### Records provided
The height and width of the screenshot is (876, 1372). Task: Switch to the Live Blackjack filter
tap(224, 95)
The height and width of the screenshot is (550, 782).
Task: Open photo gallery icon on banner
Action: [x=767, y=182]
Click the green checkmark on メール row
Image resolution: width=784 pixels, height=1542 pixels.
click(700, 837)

### Requirement
Reproduce every record in full, keeping each one exactly as it reads.

### Reply
The height and width of the screenshot is (876, 1372). Task: Switch to the Live Blackjack filter
tap(224, 95)
The height and width of the screenshot is (550, 782).
Task: Open photo gallery icon on banner
Action: [x=767, y=182]
Click the green checkmark on メール row
Image resolution: width=784 pixels, height=1542 pixels.
click(700, 837)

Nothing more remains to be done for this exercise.